Consigne
Renommez « GUI agent » en « UI agent » dans toutes les lignes ci-dessous, puis reproduisez-les sans aucune autre modification.

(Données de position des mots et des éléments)
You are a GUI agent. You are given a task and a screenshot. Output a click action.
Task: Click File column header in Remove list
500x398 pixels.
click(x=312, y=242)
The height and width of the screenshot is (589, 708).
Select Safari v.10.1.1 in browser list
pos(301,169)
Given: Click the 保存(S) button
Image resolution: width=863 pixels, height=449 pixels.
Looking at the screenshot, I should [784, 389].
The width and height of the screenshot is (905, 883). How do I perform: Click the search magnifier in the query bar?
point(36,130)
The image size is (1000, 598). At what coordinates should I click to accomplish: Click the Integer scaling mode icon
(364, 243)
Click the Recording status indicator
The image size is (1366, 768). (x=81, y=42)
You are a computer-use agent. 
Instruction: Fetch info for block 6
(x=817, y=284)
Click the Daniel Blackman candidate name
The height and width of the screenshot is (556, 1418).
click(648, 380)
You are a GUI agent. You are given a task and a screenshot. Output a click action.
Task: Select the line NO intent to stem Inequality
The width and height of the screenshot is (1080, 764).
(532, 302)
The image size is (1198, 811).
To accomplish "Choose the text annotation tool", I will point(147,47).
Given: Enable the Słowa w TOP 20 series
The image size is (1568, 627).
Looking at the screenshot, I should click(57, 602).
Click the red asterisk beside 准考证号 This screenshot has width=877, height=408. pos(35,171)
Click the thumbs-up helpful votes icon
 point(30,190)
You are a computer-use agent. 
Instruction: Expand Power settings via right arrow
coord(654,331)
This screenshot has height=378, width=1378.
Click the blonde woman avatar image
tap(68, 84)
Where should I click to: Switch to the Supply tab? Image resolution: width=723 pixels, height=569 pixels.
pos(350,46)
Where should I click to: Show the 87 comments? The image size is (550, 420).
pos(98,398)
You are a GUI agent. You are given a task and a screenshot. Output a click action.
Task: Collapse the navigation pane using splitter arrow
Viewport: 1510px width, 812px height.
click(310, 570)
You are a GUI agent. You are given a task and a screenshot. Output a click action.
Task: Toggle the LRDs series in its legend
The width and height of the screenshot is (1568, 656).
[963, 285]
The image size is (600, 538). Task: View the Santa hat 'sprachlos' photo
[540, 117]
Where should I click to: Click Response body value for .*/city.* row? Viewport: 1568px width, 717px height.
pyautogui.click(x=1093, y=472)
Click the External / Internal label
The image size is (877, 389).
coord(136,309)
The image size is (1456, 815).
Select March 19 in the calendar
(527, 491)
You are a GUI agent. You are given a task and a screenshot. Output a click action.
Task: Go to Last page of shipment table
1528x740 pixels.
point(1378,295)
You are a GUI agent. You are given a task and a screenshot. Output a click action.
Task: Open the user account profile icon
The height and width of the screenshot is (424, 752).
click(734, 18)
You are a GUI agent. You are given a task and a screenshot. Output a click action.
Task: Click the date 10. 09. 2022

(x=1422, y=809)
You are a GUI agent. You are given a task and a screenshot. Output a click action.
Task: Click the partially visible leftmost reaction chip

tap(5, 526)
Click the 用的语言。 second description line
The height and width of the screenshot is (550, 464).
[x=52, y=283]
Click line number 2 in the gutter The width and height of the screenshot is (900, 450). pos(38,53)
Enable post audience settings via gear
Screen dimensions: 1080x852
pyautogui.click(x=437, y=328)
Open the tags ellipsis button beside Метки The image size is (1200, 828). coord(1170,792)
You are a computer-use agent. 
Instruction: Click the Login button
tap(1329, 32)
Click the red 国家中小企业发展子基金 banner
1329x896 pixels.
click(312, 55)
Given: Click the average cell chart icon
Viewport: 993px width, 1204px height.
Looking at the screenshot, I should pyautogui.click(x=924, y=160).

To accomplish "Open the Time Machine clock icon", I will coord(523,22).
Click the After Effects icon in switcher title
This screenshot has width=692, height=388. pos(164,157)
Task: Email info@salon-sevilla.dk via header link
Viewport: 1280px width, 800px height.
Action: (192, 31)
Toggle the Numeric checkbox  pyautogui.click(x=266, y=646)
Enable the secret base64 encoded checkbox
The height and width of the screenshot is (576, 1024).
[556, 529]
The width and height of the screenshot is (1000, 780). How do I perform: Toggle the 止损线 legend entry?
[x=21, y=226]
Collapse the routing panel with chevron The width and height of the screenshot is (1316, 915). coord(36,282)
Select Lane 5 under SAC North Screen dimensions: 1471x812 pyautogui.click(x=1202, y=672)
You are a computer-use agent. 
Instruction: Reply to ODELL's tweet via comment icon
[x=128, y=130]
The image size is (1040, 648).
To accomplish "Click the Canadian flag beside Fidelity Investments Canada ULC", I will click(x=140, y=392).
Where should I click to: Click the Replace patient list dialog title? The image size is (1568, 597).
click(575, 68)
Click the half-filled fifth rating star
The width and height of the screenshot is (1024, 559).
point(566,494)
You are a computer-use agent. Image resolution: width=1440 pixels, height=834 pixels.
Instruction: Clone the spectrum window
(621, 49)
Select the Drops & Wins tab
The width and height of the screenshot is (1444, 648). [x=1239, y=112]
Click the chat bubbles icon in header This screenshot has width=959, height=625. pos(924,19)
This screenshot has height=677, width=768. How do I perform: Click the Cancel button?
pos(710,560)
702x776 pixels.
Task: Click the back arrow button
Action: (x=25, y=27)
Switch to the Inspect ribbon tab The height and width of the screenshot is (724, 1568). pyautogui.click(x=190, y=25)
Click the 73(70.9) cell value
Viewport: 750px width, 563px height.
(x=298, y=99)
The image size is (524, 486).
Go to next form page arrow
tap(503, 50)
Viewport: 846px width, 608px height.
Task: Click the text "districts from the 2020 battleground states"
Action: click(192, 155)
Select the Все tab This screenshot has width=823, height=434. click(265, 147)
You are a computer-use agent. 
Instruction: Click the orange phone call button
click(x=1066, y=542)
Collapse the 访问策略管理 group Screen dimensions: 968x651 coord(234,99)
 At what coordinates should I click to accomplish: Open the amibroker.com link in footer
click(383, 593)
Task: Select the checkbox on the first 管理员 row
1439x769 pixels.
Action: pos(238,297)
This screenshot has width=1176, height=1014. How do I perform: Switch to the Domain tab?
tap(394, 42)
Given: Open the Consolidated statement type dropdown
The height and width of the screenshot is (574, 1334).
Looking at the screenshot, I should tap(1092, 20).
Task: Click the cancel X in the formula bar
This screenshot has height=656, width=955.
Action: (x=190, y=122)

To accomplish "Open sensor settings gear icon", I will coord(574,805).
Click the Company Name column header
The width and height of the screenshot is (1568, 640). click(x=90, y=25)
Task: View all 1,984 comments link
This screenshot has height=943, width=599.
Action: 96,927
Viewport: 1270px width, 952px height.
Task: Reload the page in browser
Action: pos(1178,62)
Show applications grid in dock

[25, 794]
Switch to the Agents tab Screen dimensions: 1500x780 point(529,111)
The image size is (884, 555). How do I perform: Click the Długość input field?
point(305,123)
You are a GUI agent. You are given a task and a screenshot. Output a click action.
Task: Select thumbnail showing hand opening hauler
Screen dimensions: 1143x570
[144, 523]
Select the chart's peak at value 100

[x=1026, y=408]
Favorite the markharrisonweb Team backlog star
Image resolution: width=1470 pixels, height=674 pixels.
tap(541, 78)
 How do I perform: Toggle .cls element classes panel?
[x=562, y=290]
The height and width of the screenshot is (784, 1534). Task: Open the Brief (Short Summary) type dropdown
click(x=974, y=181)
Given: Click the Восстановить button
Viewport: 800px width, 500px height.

Réponse
You are a UI agent. You are given a task and a screenshot. Output a click action.
Task: Click File column header in Remove list
500x398 pixels.
click(x=312, y=242)
The height and width of the screenshot is (589, 708).
Select Safari v.10.1.1 in browser list
pos(301,169)
Given: Click the 保存(S) button
Image resolution: width=863 pixels, height=449 pixels.
Looking at the screenshot, I should [784, 389].
The width and height of the screenshot is (905, 883). How do I perform: Click the search magnifier in the query bar?
point(36,130)
The image size is (1000, 598). At what coordinates should I click to accomplish: Click the Integer scaling mode icon
(364, 243)
Click the Recording status indicator
The image size is (1366, 768). (x=81, y=42)
You are a computer-use agent. 
Instruction: Fetch info for block 6
(x=817, y=284)
Click the Daniel Blackman candidate name
The height and width of the screenshot is (556, 1418).
click(648, 380)
You are a UI agent. You are given a task and a screenshot. Output a click action.
Task: Select the line NO intent to stem Inequality
The width and height of the screenshot is (1080, 764).
(532, 302)
The image size is (1198, 811).
To accomplish "Choose the text annotation tool", I will point(147,47).
Given: Enable the Słowa w TOP 20 series
The image size is (1568, 627).
Looking at the screenshot, I should click(57, 602).
Click the red asterisk beside 准考证号 This screenshot has width=877, height=408. pos(35,171)
Click the thumbs-up helpful votes icon
 point(30,190)
You are a computer-use agent. 
Instruction: Expand Power settings via right arrow
coord(654,331)
This screenshot has height=378, width=1378.
Click the blonde woman avatar image
tap(68, 84)
Where should I click to: Switch to the Supply tab? Image resolution: width=723 pixels, height=569 pixels.
pos(350,46)
Where should I click to: Show the 87 comments? The image size is (550, 420).
pos(98,398)
You are a UI agent. You are given a task and a screenshot. Output a click action.
Task: Collapse the navigation pane using splitter arrow
Viewport: 1510px width, 812px height.
click(310, 570)
You are a UI agent. You are given a task and a screenshot. Output a click action.
Task: Toggle the LRDs series in its legend
The width and height of the screenshot is (1568, 656).
[963, 285]
The image size is (600, 538). Task: View the Santa hat 'sprachlos' photo
[540, 117]
Where should I click to: Click Response body value for .*/city.* row? Viewport: 1568px width, 717px height.
pyautogui.click(x=1093, y=472)
Click the External / Internal label
The image size is (877, 389).
coord(136,309)
The image size is (1456, 815).
Select March 19 in the calendar
(527, 491)
You are a UI agent. You are given a task and a screenshot. Output a click action.
Task: Go to Last page of shipment table
1528x740 pixels.
point(1378,295)
You are a UI agent. You are given a task and a screenshot. Output a click action.
Task: Open the user account profile icon
The height and width of the screenshot is (424, 752).
click(734, 18)
You are a UI agent. You are given a task and a screenshot. Output a click action.
Task: Click the date 10. 09. 2022

(x=1422, y=809)
You are a UI agent. You are given a task and a screenshot. Output a click action.
Task: Click the partially visible leftmost reaction chip

tap(5, 526)
Click the 用的语言。 second description line
The height and width of the screenshot is (550, 464).
[x=52, y=283]
Click line number 2 in the gutter The width and height of the screenshot is (900, 450). pos(38,53)
Enable post audience settings via gear
Screen dimensions: 1080x852
pyautogui.click(x=437, y=328)
Open the tags ellipsis button beside Метки The image size is (1200, 828). coord(1170,792)
You are a computer-use agent. 
Instruction: Click the Login button
tap(1329, 32)
Click the red 国家中小企业发展子基金 banner
1329x896 pixels.
click(312, 55)
Given: Click the average cell chart icon
Viewport: 993px width, 1204px height.
Looking at the screenshot, I should pyautogui.click(x=924, y=160).

To accomplish "Open the Time Machine clock icon", I will coord(523,22).
Click the After Effects icon in switcher title
This screenshot has width=692, height=388. pos(164,157)
Task: Email info@salon-sevilla.dk via header link
Viewport: 1280px width, 800px height.
Action: (192, 31)
Toggle the Numeric checkbox  pyautogui.click(x=266, y=646)
Enable the secret base64 encoded checkbox
The height and width of the screenshot is (576, 1024).
[556, 529]
The width and height of the screenshot is (1000, 780). How do I perform: Toggle the 止损线 legend entry?
[x=21, y=226]
Collapse the routing panel with chevron The width and height of the screenshot is (1316, 915). coord(36,282)
Select Lane 5 under SAC North Screen dimensions: 1471x812 pyautogui.click(x=1202, y=672)
You are a computer-use agent. 
Instruction: Reply to ODELL's tweet via comment icon
[x=128, y=130]
The image size is (1040, 648).
To accomplish "Click the Canadian flag beside Fidelity Investments Canada ULC", I will click(x=140, y=392).
Where should I click to: Click the Replace patient list dialog title? The image size is (1568, 597).
click(575, 68)
Click the half-filled fifth rating star
The width and height of the screenshot is (1024, 559).
point(566,494)
You are a computer-use agent. Image resolution: width=1440 pixels, height=834 pixels.
Instruction: Clone the spectrum window
(621, 49)
Select the Drops & Wins tab
The width and height of the screenshot is (1444, 648). [x=1239, y=112]
Click the chat bubbles icon in header This screenshot has width=959, height=625. pos(924,19)
This screenshot has height=677, width=768. How do I perform: Click the Cancel button?
pos(710,560)
702x776 pixels.
Task: Click the back arrow button
Action: (x=25, y=27)
Switch to the Inspect ribbon tab The height and width of the screenshot is (724, 1568). pyautogui.click(x=190, y=25)
Click the 73(70.9) cell value
Viewport: 750px width, 563px height.
(x=298, y=99)
The image size is (524, 486).
Go to next form page arrow
tap(503, 50)
Viewport: 846px width, 608px height.
Task: Click the text "districts from the 2020 battleground states"
Action: click(192, 155)
Select the Все tab This screenshot has width=823, height=434. click(265, 147)
You are a computer-use agent. 
Instruction: Click the orange phone call button
click(x=1066, y=542)
Collapse the 访问策略管理 group Screen dimensions: 968x651 coord(234,99)
 At what coordinates should I click to accomplish: Open the amibroker.com link in footer
click(383, 593)
Task: Select the checkbox on the first 管理员 row
1439x769 pixels.
Action: pos(238,297)
This screenshot has width=1176, height=1014. How do I perform: Switch to the Domain tab?
tap(394, 42)
Given: Open the Consolidated statement type dropdown
The height and width of the screenshot is (574, 1334).
Looking at the screenshot, I should tap(1092, 20).
Task: Click the cancel X in the formula bar
This screenshot has height=656, width=955.
Action: (x=190, y=122)

To accomplish "Open sensor settings gear icon", I will coord(574,805).
Click the Company Name column header
The width and height of the screenshot is (1568, 640). click(x=90, y=25)
Task: View all 1,984 comments link
This screenshot has height=943, width=599.
Action: 96,927
Viewport: 1270px width, 952px height.
Task: Reload the page in browser
Action: pos(1178,62)
Show applications grid in dock

[25, 794]
Switch to the Agents tab Screen dimensions: 1500x780 point(529,111)
The image size is (884, 555). How do I perform: Click the Długość input field?
point(305,123)
You are a UI agent. You are given a task and a screenshot. Output a click action.
Task: Select thumbnail showing hand opening hauler
Screen dimensions: 1143x570
[144, 523]
Select the chart's peak at value 100

[x=1026, y=408]
Favorite the markharrisonweb Team backlog star
Image resolution: width=1470 pixels, height=674 pixels.
tap(541, 78)
 How do I perform: Toggle .cls element classes panel?
[x=562, y=290]
The height and width of the screenshot is (784, 1534). Task: Open the Brief (Short Summary) type dropdown
click(x=974, y=181)
Given: Click the Восстановить button
Viewport: 800px width, 500px height.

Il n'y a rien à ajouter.